Compassion and “No wonder”

The importance of compassion and self-acceptance in a Focusing session

During the making contact phase of Focusing we

  • Sense something
  • Make room for and turn to that something and say hello (acknowledge it)
  • Describe it freshly as if we have never felt it before.
  • Check the description with our bodies

When we have the experience that our description fits, then we naturally deepen contact. In other words, we deepen the relationship with what we have sensed.  At this point it generally shifts from a "something" into an "it", "he", "she", "that place".

During the deepening contact phase we

  • Sense how it feels from its point of view.
  • Sense if it has an emotion or mood. 
  • Let it know that we hear it.

During the deepening contact phase of a Focusing session does the IT you are in contact with know that YOU are there with it now? Does IT feel your compassionate presence?

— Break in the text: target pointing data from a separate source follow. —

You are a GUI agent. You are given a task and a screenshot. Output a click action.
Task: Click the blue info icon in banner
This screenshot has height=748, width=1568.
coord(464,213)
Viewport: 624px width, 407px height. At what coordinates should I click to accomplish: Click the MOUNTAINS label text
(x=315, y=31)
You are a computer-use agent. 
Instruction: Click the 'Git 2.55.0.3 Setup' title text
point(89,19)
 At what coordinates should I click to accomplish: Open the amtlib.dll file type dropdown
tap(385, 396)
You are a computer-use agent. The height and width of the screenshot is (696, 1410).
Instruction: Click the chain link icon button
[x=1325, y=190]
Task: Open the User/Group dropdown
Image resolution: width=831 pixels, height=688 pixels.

Compassion and self-acceptance open the way for your emotional states to relax and give you their messages. When you fight or resist your emotions, they persist, and get more stuck. Or if something in you feels alone, unheard or unwanted, it may assume it is not worthy of attention.  Then it might retreat or hide.

There are two helpful things you can do to convey compassion while Focusing.

1) Let a gentle hand go to the place in your body where you feel it.

2) Say to it “No wonder.”

“No wonder” is an effective and transformational phrase when you say it to yourself at key moments.   “No wonder” quickly and directly delivers pure compassion and understanding to “something in you” that is struggling, hurting.  

And when “something in you” receives pure compassion and understanding, it’s like a flower in a drought finally getting water. The petals start opening up, drinking in that water, receiving something they’ve been waiting for, for a long time.

Suppose you are in contact with a part of you that it letting you know that it feels tired and discouraged because it feels that nothing will change.  You can say to it, "No wonder you feel tired and discouraged.

Hearing those words it will feel not only heard but will also feel your compassion, acceptance and support. When you say “No wonder” to yourself at key moments, it’s like you are giving life-giving nourishment to the hungry and thirsty parts of you that need it the most. This, in turn, can lead to big and lasting change in how you feel and behave every day.

You can also say “no wonder” when you sense that something in you has a feeling or an emotion connected to a  belief. For example:

“Something in me is exhausted because I feel I have to carry the weight of the world on my shoulders.”

You as Self in Presence can say to that part, "No wonder you feel exhausted."

The phrase “No wonder” can shine a light so that we start to see problems and beliefs in a new way.

"No wonder" is so simple and yet the ultimate in compassion and self-acceptance. When you say, “No wonder,” you actually open a space that was locked, shut down or stuck and in that new space, something new can happen.